Contraindications (Reasons Not To Operate)
- The knee already has normal tracking of the patella
- Inability or unwillingness to complete the postoperative program or to perform the rehabilitation necessary
- Infection of the knee (current or previous; not an absolute contraindication)
- Skeletal immaturity (not fully grown yet; not an absolute contraindication)
- Severe knee or patellar arthritis
Risks and Complications of Surgery
- Infection, bleeding, or injury to nerves (numbness, weakness, paralysis) of the knee, leg, and foot (some numbness, temporary or permanent, on the outer part of the upper leg is not uncommon)
- Swelling or continued pain of the knee
- Rupture or stretching out of the repair, causing recurrent patellar dislocation
- Patella dislocation or subluxation inward
- Knee stiffness (loss of knee motion) or weakness
- Recurrent dislocation or subluxation of the patella
- Pain from the screw used to hold the bone
- Clot in the veins of the calf or thigh (deep venous thrombosis, phlebitis) that may break off in the bloodstream and go to the lungs (pulmonary embolus) or brain (causing a stroke)
- Reflex sympathetic dystrophy (severe pain)
- Nonhealing of bone
- Inability to remove all the loose bodies in the knee
Technique (What Is Done)
- Different techniques have been used to treat recurrent dislocation of the patella. Procedures are done at or above the patella involving soft tissue only, and there are procedures performed below the patella involving bone.

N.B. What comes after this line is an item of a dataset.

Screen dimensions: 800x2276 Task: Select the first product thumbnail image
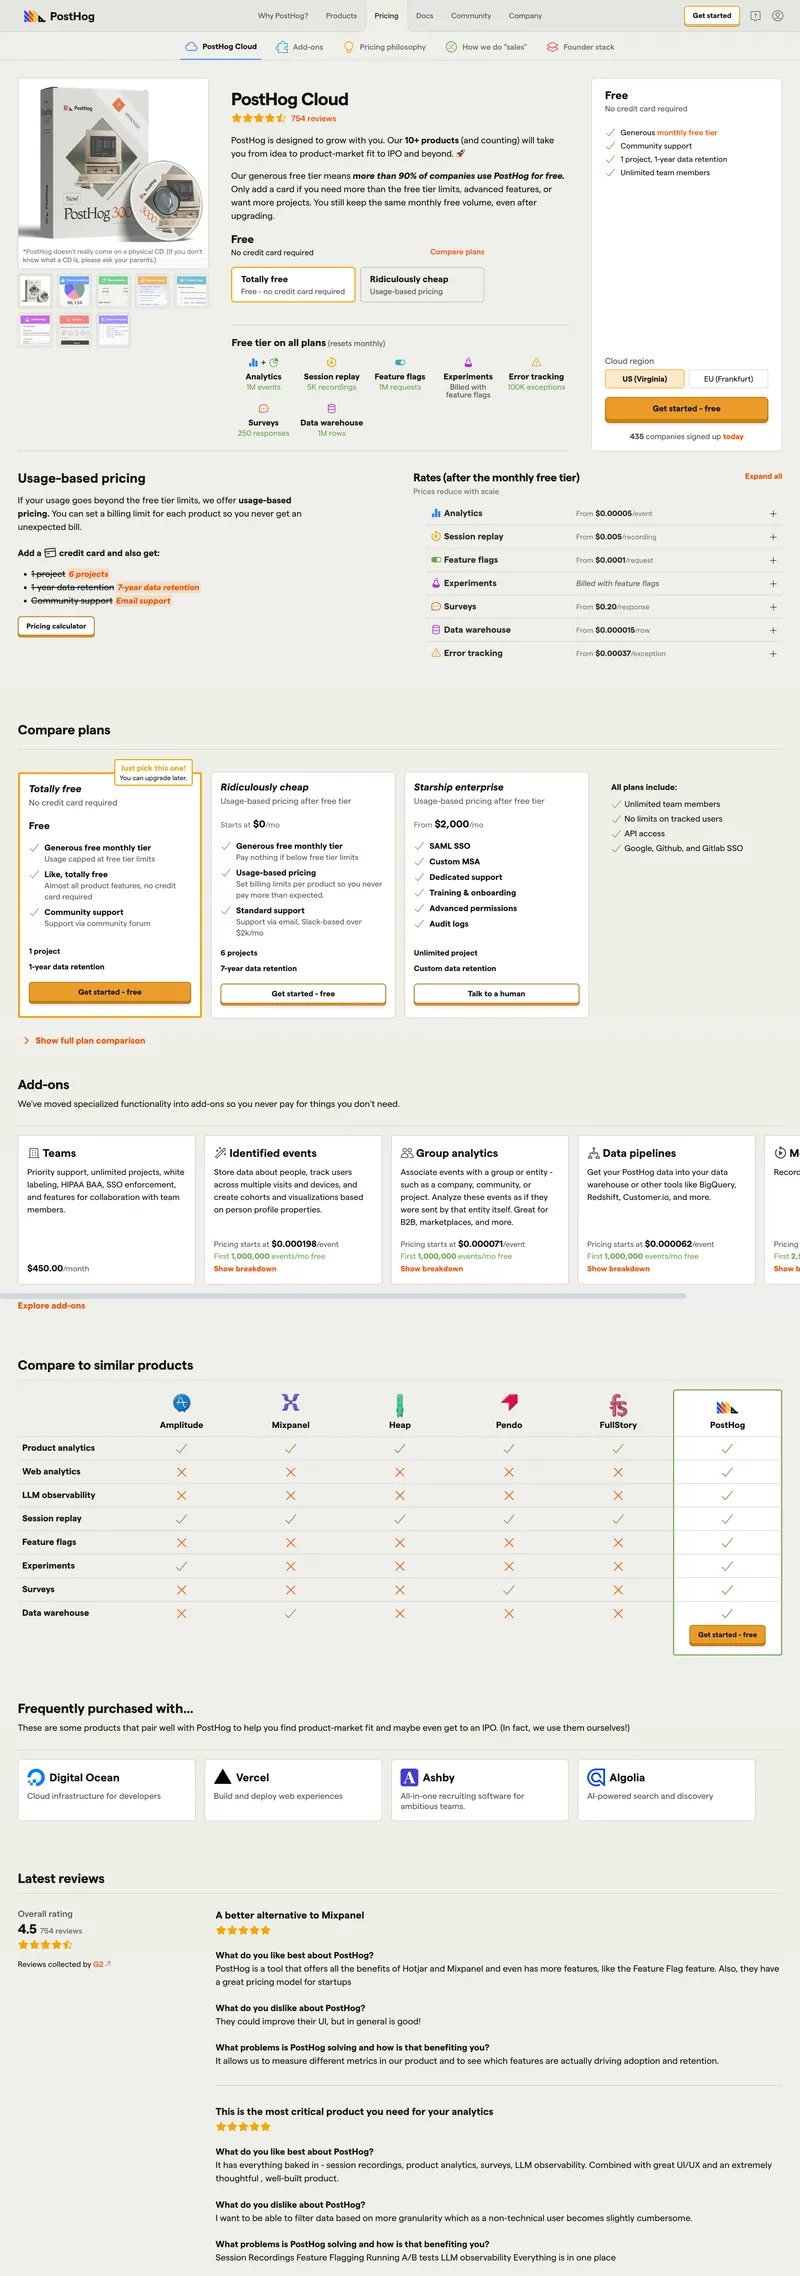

- Soft tissue procedures include operations to cut the tight structures (retinaculum) on the outer side of the patella (lateral release), with or without tightening the tissues of the inner knee (medial reefing or vastus medialis obliqus muscle [VMO] advancement). Other operations include rerouting tendon or ligament tissue to keep the patella from dislocating (usually for growing children). Surgeries below the patella include cutting the leg bone at the tibial tubercle and moving it inward, which helps the quadriceps mechanism pull in a straight line, reducing the angle and tendency for the patella to dislocate (tibial tubercle transfer).
- Lateral release may be performed with the assistance of the arthroscope and may be done on an outpatient basis (you go home the same day).
- Tibial tubercle transfer (osteotomy) may be preceded by arthroscopy and requires a 1- to 2-day stay in the hospital. When the bone is cut and moved, it is held with screws. After surgery, a brace or cast for 2 to 8 weeks is usually recommended. The screws used to hold the bone usually do not need to be removed unless they bother you.
Postoperative Course
- Keep the wound clean and dry for 10 to 14 days after surgery.
- Ice your knee for 20 minutes every 2 to 3 hours for the first 1 to 2 weeks after surgery.
- You will be given pain medications by your physician. Take only as directed.
- You may be given a knee brace or cast after surgery.
- Rehabilitation after patella-stabilizing surgery focuses on reducing knee swelling, regaining knee range of motion, and regaining strength in the leg and thigh muscles. Check with your surgeon or physical therapist for the exact exercises to perform. Often a graduated program is specified.
Return to Sports
Return to sports occurs when there is no pain and full range of motion, muscle strength, and endurance of the knee and functional use has been restored. If a tibial transfer has been performed, the bone must be completely healed. Return to sports usually requires 4 to 6 months following realignment surgery.
Notify Our Office If
- You experience pain, numbness, or coldness in the foot and ankle
- Blue, gray, or dusky color appears in the toenails
- You develop increased pain, swelling, redness, drainage, or bleeding in the surgical area
- Signs of infection devolop (headache, muscle aches, dizziness, or a general ill feeling with fever)
- New, unexplained symptoms develop (drugs used in treatment may produce side effects)
Do not eat or drink anything before surgery. Solid food makes general anesthesia more hazardous.